In what has become somewhat of a trend this earnings season, Hertz is in the “midst of a critical transformation for our company,” and its priority is “getting back to the basics, operational excellence and unmatched customer service,” Hertz CEO Gil West said during a Thursday earnings call. 

The comments come one day after Lufthansa Group announced a “turnaround program” for its namesake carrier, two days after JetBlue unveiled its “refocused strategy,” and a week after Southwest Airlines promised “an ongoing strategic transformation” during their respective earnings calls.

West had previously noted during its April earnings call that the company had “a lot of work to do.” He detailed what that entails further on Thursday during Hertz’s second-quarter call. 

The company’s strategy “has three building blocks—our fleet, our revenue and cost management,” he said.

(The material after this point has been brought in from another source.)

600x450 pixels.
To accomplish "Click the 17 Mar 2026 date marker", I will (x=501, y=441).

West added that to accomplish its strategic priorities, the company needed to strengthen its balance sheet and “ensure a more stable liquidity position,” and to build a team and organizational design “that ensures we can execute our strategy. … We’ve quickly done both,” referring to the several executives recently named to the organization, including Scott Haralson as its new CFO and Sandeep Dube as its new chief commercial officer, among other additions.

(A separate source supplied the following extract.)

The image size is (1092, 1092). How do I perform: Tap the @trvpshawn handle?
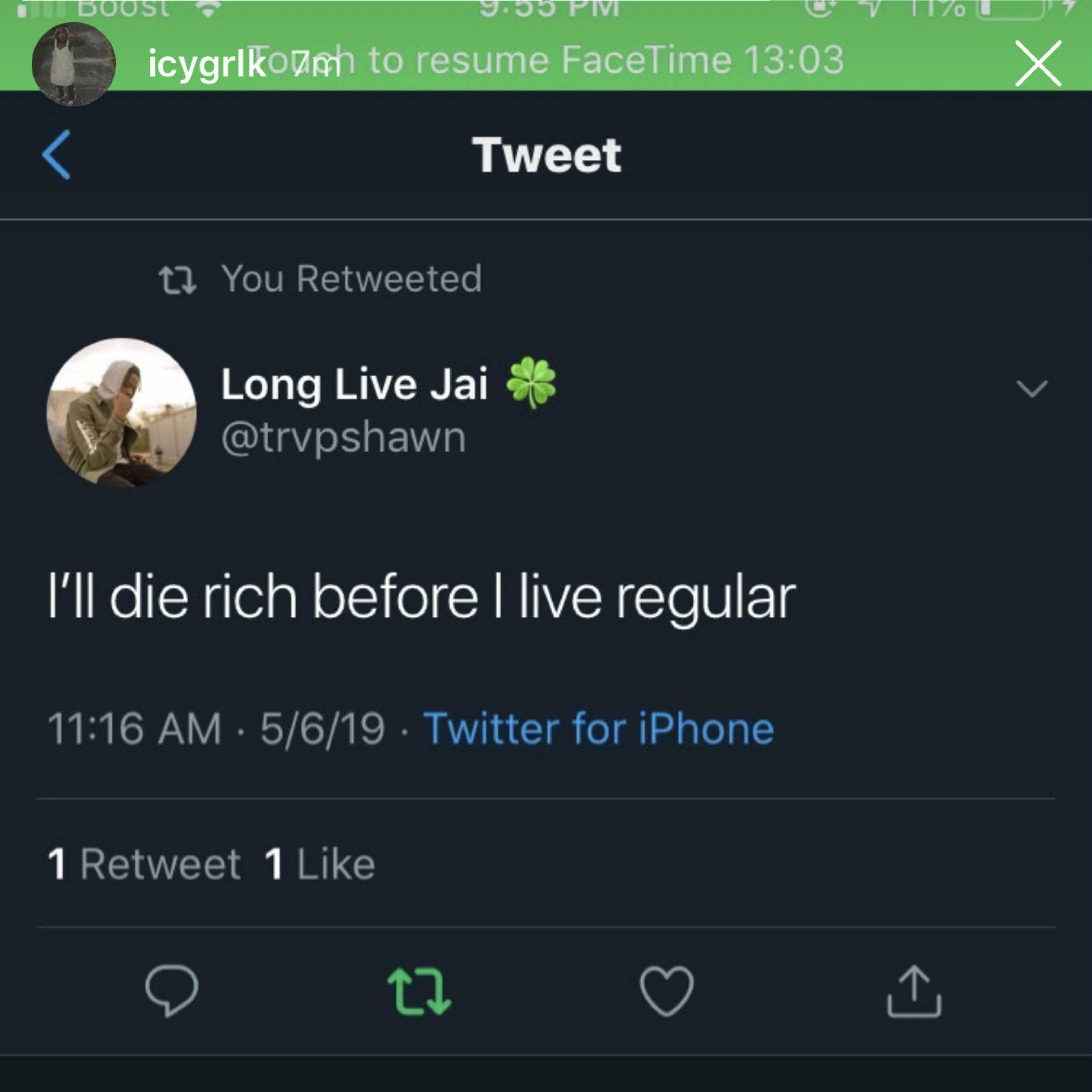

Hertz is in the process of accelerating its fleet rotation, “enabling us to lower our depreciation and maintenance cost, improve our customer experience and increase pricing power,” West said. As for electric vehicles, they currently make up less than 10 percent of Hertz’s fleet, “but I do believe EVs are key for the future. … We’ve gone through and rationalized our EV fleet, and we’re allocating it across our businesses to maximize, of course, [revenue per day], but also get the right product market fit to do that with our customers.”

For revenue, the company is “focused on driving more quality revenue through our direct booking channels,” Dube said, with new optimization tools and structural improvements to the websites. Another component is improved customer service, “enabled by a self-service digital platform, where appropriate. This means that customers, both loyalty and non-loyalty, can skip the counter and go directly to their vehicles,” Dube added. Third, Hertz is beginning to leverage “smarter dynamic pricing tools and new ways of merchandizing the products,” Dube said.

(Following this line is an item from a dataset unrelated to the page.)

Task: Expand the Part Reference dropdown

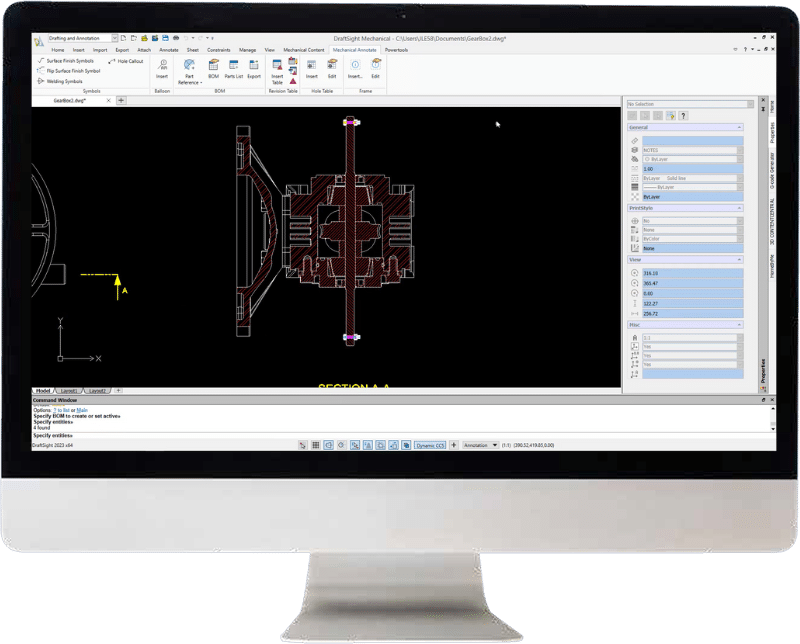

Haralson said Hertz was exiting high-depreciation-cost vehicles and bringing in ones with lower such costs more quickly, and the benefit of the fleet rotation will “push through a little more than $1 billion of non-cash depreciation through the P&L from Q3 of this year through probably the end of 2025,” he said. 

Haralson didn’t give many details on changes for the cost management side other than to say Hertz would focus on direct operating expenses and selling, general and administrative expenses. “Becoming more efficient and reducing our operating cost is an important component of our transformation,” he said. “We’ve made some good progress so far, but overall this is more than just managing initiatives, it’s managing the entire cost structure with an efficiency mindset. We have some wood to chop here, but we made good progress quarter over quarter.”

Hertz Q2 Metrics

Hertz reported second-quarter revenue of nearly $2.4 billion, down about 3 percent year over year. It had a net loss of $865 million compared with a net profit of $139 million in Q2 2023. The company had on average about 546,200 rentable vehicles during the quarter, up 2.3 percent from Q2 2023. Revenue per day was down 3 percent year over year to $59.65.

The Americas segment revenue for the quarter was more than $1.9 billion, down about 4 percent from a year ago. The number of average rentable vehicles increased 2 percent year over year to nearly 439,300. Revenue per day was down 3 percent to $59.94.

The international segment revenue was $425 million, a slight increase from the $422 million reported in Q2 2023. The average number of rentable vehicles was nearly 107,000, up 5 percent from a year prior. Revenue per day was down 2 percent from a year prior to $58.38.